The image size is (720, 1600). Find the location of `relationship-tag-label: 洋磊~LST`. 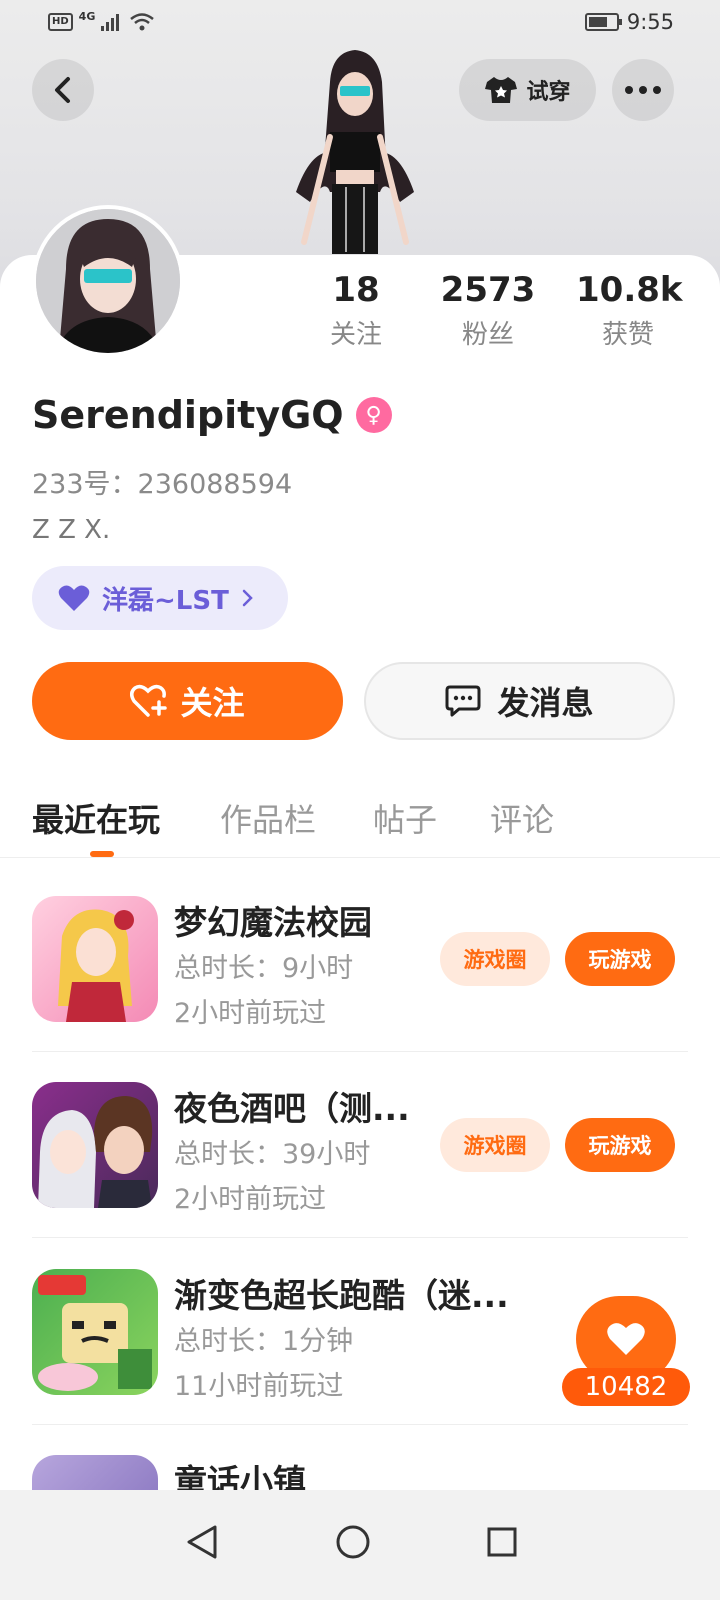

relationship-tag-label: 洋磊~LST is located at coordinates (166, 600).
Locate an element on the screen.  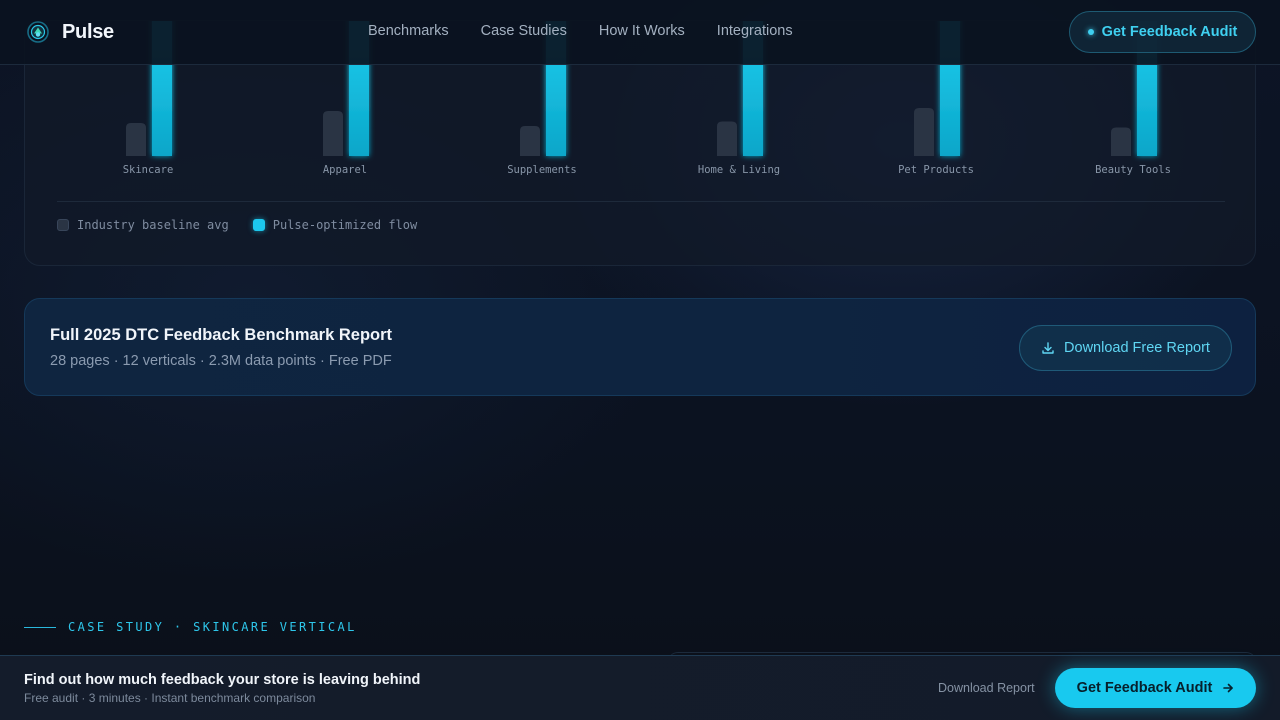
category-label-5: Beauty Tools is located at coordinates (1133, 170).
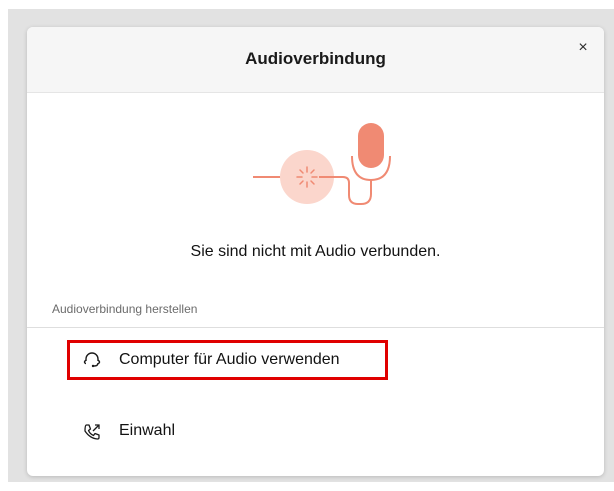  Describe the element at coordinates (316, 328) in the screenshot. I see `section-divider` at that location.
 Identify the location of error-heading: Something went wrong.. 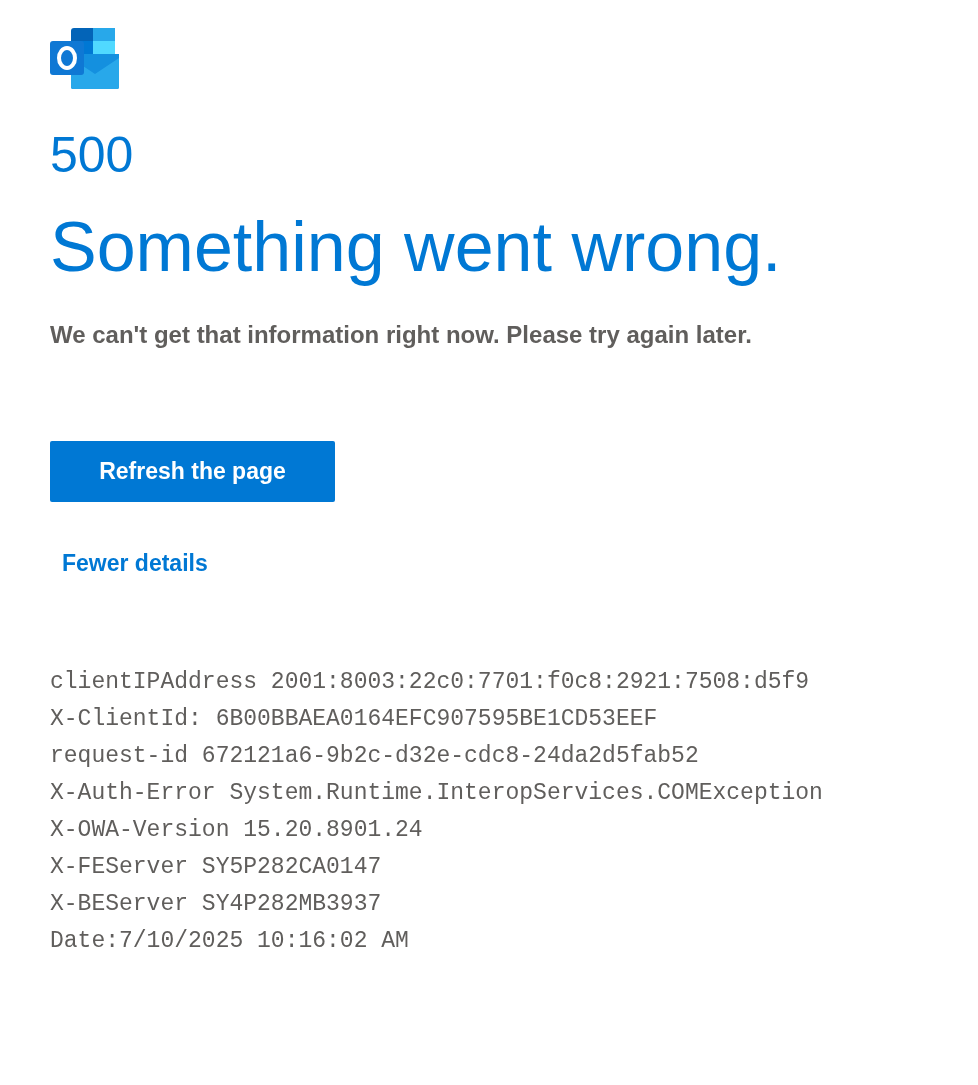
(416, 248).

====

_지시 사항_:
위의 항목들을 빈 줄 없이 번호 목록으로 정리하시오. 답에는 그림을 넣지 마시오.

_과제 풀이_:
1. The image size is (720, 1600). Find the location of `relationship-tag-label: 洋磊~LST`. 
2. relationship-tag-label: 洋磊~LST is located at coordinates (166, 600).
3. Locate an element on the screen.  
4. category-label-5: Beauty Tools is located at coordinates (1133, 170).
5.   Describe the element at coordinates (316, 328) in the screenshot. I see `section-divider` at that location.
6.  Identify the location of error-heading: Something went wrong.. 
7. (416, 248).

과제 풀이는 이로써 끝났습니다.